■ **RECORDS FOR THE TASK**:
BEGIN
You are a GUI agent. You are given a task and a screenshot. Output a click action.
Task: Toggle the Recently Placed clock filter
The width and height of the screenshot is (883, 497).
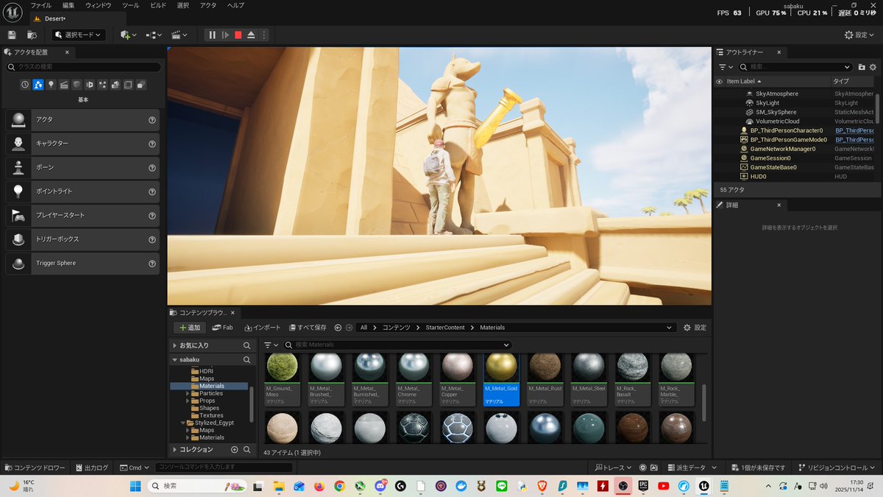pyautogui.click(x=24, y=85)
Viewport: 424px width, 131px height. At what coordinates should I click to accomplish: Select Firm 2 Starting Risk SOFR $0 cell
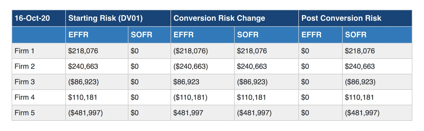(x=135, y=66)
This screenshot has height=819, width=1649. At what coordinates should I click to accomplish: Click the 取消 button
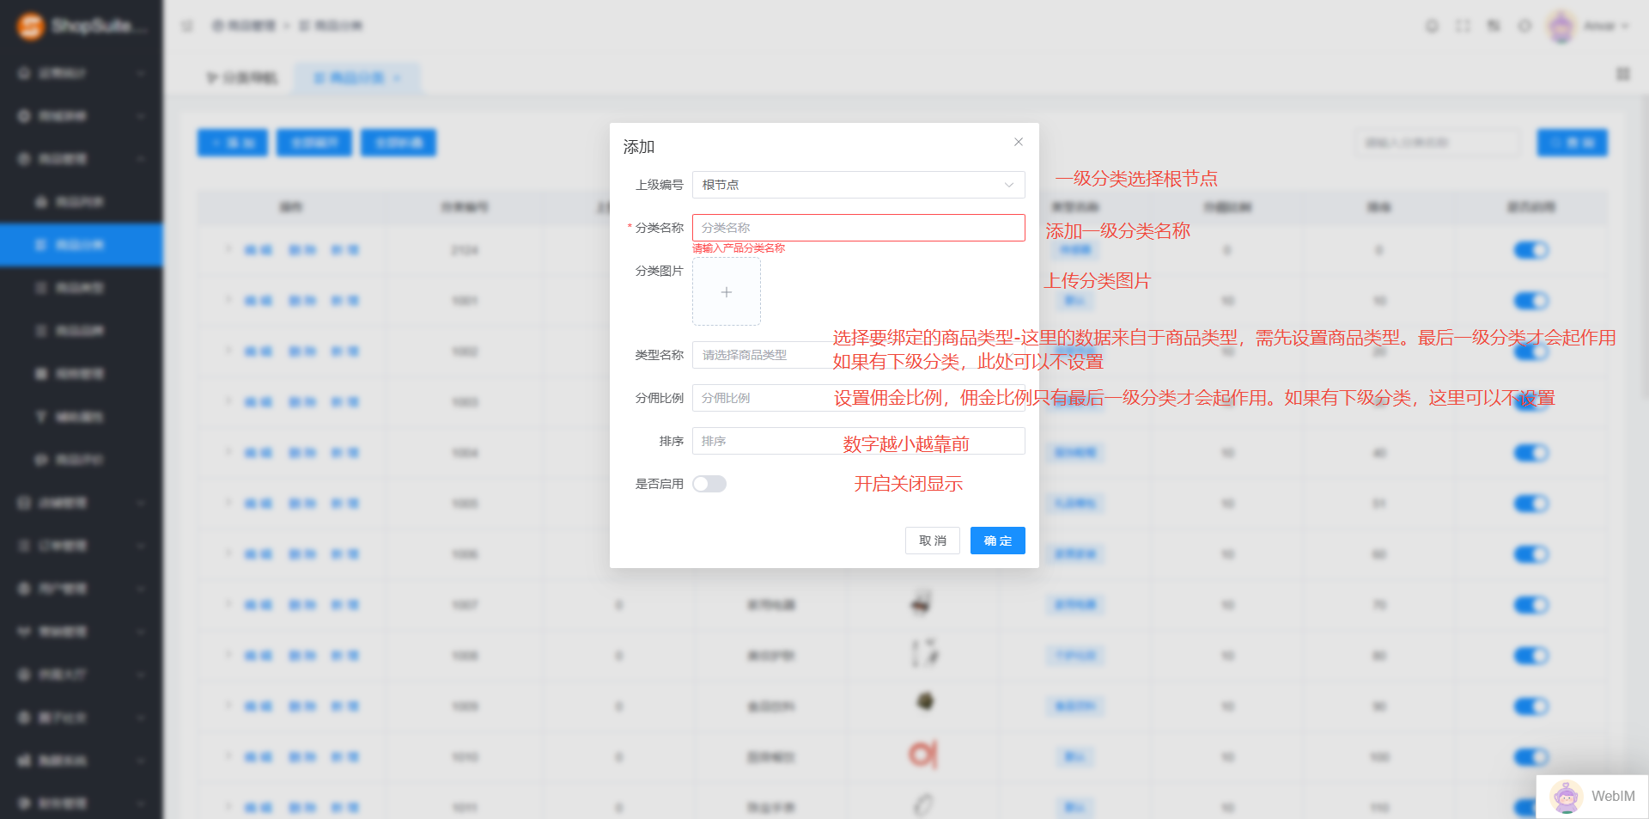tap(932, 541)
END
BEGIN
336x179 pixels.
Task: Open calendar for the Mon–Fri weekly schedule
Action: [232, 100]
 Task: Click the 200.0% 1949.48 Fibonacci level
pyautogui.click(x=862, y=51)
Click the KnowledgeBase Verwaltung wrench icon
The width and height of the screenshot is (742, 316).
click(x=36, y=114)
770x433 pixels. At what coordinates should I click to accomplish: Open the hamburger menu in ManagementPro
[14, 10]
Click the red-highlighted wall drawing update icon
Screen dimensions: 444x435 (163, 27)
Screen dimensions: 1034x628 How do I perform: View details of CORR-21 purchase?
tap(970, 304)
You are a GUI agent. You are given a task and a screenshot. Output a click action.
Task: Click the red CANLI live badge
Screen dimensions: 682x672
END
■ **WHAT THE EXERCISE ASKS**:
Copy out, exactly and alone, the lines of the entries above between the ones holding "Click the red-highlighted" and "Screen dimensions: 682x672", inclusive.

■ **RESULT OF THIS TASK**:
Click the red-highlighted wall drawing update icon
Screen dimensions: 444x435 (163, 27)
Screen dimensions: 1034x628 How do I perform: View details of CORR-21 purchase?
tap(970, 304)
You are a GUI agent. You are given a task and a screenshot. Output a click action.
Task: Click the red CANLI live badge
Screen dimensions: 682x672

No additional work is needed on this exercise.